Johnson & Johnson’s attorney argued that the DePuy ASR was not defectively designed and that DePuy did appropriately warn of the ASR’s risks, said Bloomberg News. In the prior lawsuit, Johnson & Johnson said that the plaintiff’s injuries had nothing to do with the now-recalled DePuy ASR device. The jury disagreed. The Los Angeles jurors did not hear evidence concerning the U.S. Food and Drug Administration’s (FDA) review and clearance of the ASR and also did not hear evidence concerning the recall, said Bloomberg News. The Chicago jurors in the second case will hear about both the review and the recall.

The DePuy ASR was recalled globally in August 2010 after Johnson & Johnson stated that the device was associated with a 12 percent failure rate in five years in the United Kingdom. Since, Australian joint registry data has revealed a more than 40 percent failure rate there. Johnson & Johnson said the recall was implemented over the device’s high failure rate, not a product defect, Bloomberg News noted.

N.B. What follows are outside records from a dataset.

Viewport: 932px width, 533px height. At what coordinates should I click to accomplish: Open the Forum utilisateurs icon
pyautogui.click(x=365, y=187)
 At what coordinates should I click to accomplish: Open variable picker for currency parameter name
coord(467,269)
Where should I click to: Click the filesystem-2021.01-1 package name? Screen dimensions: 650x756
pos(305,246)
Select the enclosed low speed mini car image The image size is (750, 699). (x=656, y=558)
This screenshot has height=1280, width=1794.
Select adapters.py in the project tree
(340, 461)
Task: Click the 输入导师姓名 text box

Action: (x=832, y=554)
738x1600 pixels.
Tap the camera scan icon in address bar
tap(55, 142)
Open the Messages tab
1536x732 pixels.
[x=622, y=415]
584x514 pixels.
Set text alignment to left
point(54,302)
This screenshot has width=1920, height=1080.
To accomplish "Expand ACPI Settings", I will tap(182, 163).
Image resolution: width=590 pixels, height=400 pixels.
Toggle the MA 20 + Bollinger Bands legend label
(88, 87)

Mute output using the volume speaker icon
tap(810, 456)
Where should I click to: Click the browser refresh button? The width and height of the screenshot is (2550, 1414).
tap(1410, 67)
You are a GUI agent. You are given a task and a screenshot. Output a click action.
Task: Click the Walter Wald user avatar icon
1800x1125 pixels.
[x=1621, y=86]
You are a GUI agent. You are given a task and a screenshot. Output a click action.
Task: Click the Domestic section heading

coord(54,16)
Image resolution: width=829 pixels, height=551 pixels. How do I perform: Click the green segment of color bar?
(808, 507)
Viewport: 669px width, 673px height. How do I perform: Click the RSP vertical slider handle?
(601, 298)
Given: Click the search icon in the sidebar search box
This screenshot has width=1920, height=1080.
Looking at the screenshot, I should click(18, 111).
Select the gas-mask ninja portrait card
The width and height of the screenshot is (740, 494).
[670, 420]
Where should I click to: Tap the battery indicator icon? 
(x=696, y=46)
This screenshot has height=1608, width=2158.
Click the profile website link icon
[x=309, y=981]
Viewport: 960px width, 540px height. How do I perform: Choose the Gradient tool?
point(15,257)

The all-metal hip implants were created for greater durability and longevity and with the intention that the seemingly stronger components would be far superior over their more traditional counterparts, which are constructed with plastic or ceramic elements. In recent years, the metal devices have come under fire for failing at unexpectedly high rates and leaving patients with significant and, often, life-long injuries. In fact, some experts say that European and American regulators worked to ensure patients were unaware of the devices’ risks and many have criticized device makers for placing profits before patient safety.

The FDA also recently weighed in, issuing new guidelines to patients implanted with the ASR and other all-metal hip replacements. The agency advised, among other things, that doctors conduct physical examinations, diagnostic imaging, and metal ion testing, as needed. The agency also proposed stricter regulations that would require manufacturers to prove the implants are safe and effective before selling them. From a legal standpoint, these changes are a big step toward attempting to hold manufacturers responsible for dangers associated with their products.